With any book, play, program, or film, you encounter drama with a duel role: An ally and a saboteur. The ally shuns conflict while the saboteur thrives on it. The ally wants to yell at the screen and tell the girl not to go into the basement. The saboteur knows the killer is hiding down there with a chainsaw and will be disappointed if the girl leaves him waiting. Bothe the ally and saboteur are simultaneously viewing the story, fueling the tension and investment in what happens next.

Even if you have zero control over the script, part of you is telling the story in tandem with the narrative you observe, predicting, reflecting, and filtering it through your interests as a viewer. Sometimes, that means the character makes an irrational choice that makes sense to her in the moment, even as the ally in you cringes. If the story is well told, the dueling impulses find a satisfying resolution in both conflict and overcoming, ideally resolved in a way that is both unexpected and inevitable.  

As an improviser, you actually have at least three roles: ally, saboteur, and character. This time, you do share control and responsibility of the narrative, even as part of you is observing what happens as it happens. Part of you has sympathy for the character you’ve embodied, and you’ll do anything to stay protected. But the saboteur in you, the observer, knows that you need to get into trouble. You have to channel these dueling impulses in every choice you make. You have to make choices you don’t agree with. Otherwise, we get scenes like this:

Player 1: Look out, a dragon!

Player 2: Oh, don’t worry, I just killed it because I’m a Dragonborn.

Player 1: What about that Tsunami?

Player 2: I just stopped it with my mind.
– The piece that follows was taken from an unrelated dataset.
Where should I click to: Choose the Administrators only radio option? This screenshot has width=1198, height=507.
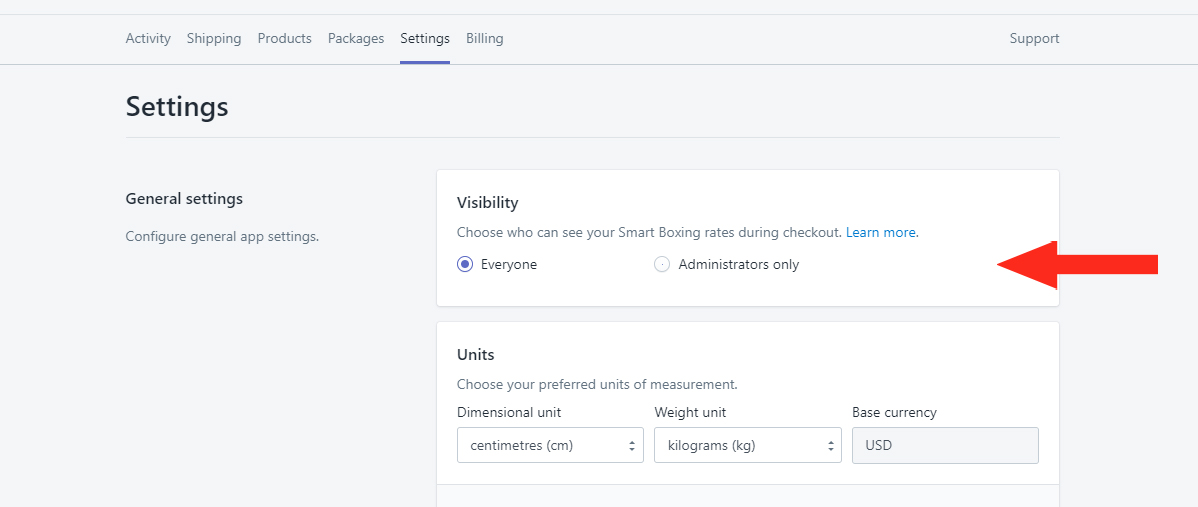click(662, 264)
Player 1: I’m actually an evil wizard and I’m here to destroy you!

Player 2: Shut up, you’re a tree.

In improv, we call this “cancelling.” It’s a form of saying no, even when it may feel like you’re saying “Yes” to the wish of the other character’s desire to avoid danger. “Yes, and” must ultimately be an affirmation of the story’s core conflict, even if it takes an incidental “no” along the way. A fellow improviser once gave this example:

Princess: Please, Mr. Ogre, let me go!

Ogre: Never!

If you are the ogre in that scenario, are you blocking? If you’re reading the expectations of the princess correctly, you’re actually accepting the offer. The princess as an ally sincerely wants to escape, but the princess as a good improviser (and saboteur) knows it can’t be too easy.

The next time you’re stalled on stage and a story isn’t going anywhere, ask yourself: Am I acting as the ally or the storyteller? Am I willing to let myself get into trouble? Am I trying to be honest, or settling with being safe? Making these distinctions also helps us offstage, when sometimes the reverse principle holds: Am I making the right decisions in my life, or am I chasing drama because the saboteur in me is addicted to conflict?

But as an improviser, you have the context to give up being safe. Make the hasty confession. Go into the basement. Let yourself lose footing for once before you know where you’re going to land.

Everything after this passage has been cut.